The Riverman by Stewart Edward White
"Oh, I'm so glad to get you back!" cried Carroll over and over again, as she clung to him. "I don't live while you're away. And every drop of rain that patters on the roof chills my heart, because I think of it as chilling you; and every creak of this old house at night brings me up broad awake, because I hear in it the crash of those cruel great timbers. Oh, oh, OH! I'm so glad to get you! You're the light of my life; you're my whole life itself!"--she smiled at him from her perch on his knee--"I'm silly, am I not?" she said. "Dear heart, don't leave me again."
"I've got to support an extravagant wife, you know," Orde reminded her gravely.
"I know, of course," she breathed, bending lightly to him. "You have your work in the world to do, and I would not have it otherwise. It is great work--wonderful work--I've been asking questions."
"It's work, just like any other. And it's hard work," said he.

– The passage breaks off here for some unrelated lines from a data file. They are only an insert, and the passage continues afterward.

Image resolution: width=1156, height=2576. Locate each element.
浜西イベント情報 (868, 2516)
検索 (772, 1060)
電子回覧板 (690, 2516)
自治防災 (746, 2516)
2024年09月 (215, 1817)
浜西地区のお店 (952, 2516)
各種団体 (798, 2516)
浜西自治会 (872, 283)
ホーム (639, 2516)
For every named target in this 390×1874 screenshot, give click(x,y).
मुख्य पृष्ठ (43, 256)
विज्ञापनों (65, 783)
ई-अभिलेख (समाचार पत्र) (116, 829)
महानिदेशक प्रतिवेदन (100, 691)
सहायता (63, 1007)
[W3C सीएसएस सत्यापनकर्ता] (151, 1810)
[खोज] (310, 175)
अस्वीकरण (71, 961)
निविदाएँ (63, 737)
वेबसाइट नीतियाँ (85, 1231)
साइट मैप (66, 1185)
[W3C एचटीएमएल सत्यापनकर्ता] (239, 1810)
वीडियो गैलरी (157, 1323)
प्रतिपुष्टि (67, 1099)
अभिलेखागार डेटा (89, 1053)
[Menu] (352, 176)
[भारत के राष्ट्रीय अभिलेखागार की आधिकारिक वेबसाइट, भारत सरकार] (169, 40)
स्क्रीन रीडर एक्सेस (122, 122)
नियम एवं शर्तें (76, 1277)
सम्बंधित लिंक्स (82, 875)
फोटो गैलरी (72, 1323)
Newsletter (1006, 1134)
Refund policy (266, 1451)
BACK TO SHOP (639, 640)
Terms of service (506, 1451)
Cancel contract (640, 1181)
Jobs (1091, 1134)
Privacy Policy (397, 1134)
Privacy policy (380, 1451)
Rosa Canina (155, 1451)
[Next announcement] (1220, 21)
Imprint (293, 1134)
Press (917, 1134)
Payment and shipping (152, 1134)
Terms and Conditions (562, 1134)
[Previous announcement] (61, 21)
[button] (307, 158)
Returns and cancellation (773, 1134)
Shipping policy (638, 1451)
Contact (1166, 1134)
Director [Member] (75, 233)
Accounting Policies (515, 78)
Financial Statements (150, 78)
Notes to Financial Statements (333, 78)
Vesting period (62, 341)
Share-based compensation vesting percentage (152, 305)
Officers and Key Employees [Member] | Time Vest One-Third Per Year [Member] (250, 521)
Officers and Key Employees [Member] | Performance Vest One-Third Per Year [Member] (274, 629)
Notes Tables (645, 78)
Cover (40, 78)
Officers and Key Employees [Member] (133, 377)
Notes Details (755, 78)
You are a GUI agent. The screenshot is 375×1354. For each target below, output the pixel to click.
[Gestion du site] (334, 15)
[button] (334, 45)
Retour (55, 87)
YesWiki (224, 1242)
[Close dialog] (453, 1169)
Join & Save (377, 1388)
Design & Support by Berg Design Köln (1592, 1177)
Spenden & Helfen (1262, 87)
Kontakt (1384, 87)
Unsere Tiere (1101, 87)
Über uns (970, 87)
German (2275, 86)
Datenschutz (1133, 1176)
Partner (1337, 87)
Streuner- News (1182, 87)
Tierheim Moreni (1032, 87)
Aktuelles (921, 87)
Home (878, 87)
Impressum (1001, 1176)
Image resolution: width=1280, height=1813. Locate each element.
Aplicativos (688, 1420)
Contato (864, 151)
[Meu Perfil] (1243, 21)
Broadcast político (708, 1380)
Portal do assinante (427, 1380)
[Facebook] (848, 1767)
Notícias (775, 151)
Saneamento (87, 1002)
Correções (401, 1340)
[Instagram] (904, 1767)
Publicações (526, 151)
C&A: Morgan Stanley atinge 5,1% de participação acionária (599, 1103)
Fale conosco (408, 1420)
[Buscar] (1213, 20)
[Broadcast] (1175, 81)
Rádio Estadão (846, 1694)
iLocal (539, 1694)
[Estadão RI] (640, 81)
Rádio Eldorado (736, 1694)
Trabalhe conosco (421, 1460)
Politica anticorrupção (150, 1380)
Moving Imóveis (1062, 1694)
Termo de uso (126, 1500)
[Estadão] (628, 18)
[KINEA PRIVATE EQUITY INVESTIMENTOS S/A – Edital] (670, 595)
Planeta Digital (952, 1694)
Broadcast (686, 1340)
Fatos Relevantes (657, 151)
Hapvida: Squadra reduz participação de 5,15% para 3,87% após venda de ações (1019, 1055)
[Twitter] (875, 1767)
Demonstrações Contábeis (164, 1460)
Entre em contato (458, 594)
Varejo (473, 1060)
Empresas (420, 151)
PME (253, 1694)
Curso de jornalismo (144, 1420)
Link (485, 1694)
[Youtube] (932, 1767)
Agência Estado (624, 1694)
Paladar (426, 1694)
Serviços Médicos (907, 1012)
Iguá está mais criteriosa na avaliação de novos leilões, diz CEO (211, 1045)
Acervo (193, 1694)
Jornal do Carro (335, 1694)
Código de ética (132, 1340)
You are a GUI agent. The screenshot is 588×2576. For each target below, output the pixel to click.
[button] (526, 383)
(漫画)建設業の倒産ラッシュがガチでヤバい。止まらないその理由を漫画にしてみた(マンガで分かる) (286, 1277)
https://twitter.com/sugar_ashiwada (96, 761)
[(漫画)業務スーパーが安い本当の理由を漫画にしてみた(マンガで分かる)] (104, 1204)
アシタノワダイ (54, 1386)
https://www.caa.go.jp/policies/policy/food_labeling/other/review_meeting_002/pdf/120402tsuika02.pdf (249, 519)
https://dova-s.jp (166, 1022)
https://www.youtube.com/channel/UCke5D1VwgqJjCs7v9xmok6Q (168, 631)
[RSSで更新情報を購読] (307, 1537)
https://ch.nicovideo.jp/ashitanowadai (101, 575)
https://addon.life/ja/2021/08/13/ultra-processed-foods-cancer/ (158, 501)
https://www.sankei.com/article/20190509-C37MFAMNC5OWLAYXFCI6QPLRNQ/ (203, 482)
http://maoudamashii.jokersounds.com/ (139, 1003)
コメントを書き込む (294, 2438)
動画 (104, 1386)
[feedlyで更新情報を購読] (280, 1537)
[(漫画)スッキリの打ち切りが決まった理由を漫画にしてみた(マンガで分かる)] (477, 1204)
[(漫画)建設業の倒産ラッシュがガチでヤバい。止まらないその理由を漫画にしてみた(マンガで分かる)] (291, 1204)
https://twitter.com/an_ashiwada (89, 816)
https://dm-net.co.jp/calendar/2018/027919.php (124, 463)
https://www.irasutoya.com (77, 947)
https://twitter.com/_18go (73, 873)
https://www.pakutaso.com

She shook her head at him slowly, a mysterious smile on her lips. Without explaining her thought, she slipped from his knee and glided across to the tall golden harp, which had been brought from Monrovia. The light and diaphanous silk of her loose peignoir floated about her, defining the maturing grace of her figure. Abruptly she struck a great crashing chord.
Then, with an abandon of ecstasy she plunged into one of those wild and sea-blown saga-like rhapsodies of the Hungarians, full of the wind in rigging, the storm in the pines, of shrieking, vast forces hurtling unchained through a resounding and infinite space, as though deep down in primeval nature the powers of the world had been loosed. Back and forth, here and there, erratic and swift and sudden as lightning the theme played breathless. It fell.
"What is that?" gasped Orde, surprised to find himself tense, his blood rioting, his soul stirred.
She ran to him to hide her face in his neck.
"Oh, it's you, you, you!" she cried.
He held her to him closely until her excitement had died.
"Do you think it is good to get quite so nervous, sweetheart?" he asked gently, then. "Remember--"
"Oh, I do, I do!" she broke in earnestly. "Every moment of my waking and sleeping hours I remember him. Always I keep his little soul before me as a light on a shrine. But to-night--oh! to-night I could laugh and shout aloud like the people in the Bible, with clapping of hands." She snuggled herself close to Orde with a little murmur of happiness. "I think of all the beautiful things," she whispered, "and of the noble things, and of the great things. He is going to be sturdy, like his father; a wonderful boy, a boy all of fire--"
"Like his mother," said Orde.
She smiled up at him. "I want him just like you, dear," she pleaded.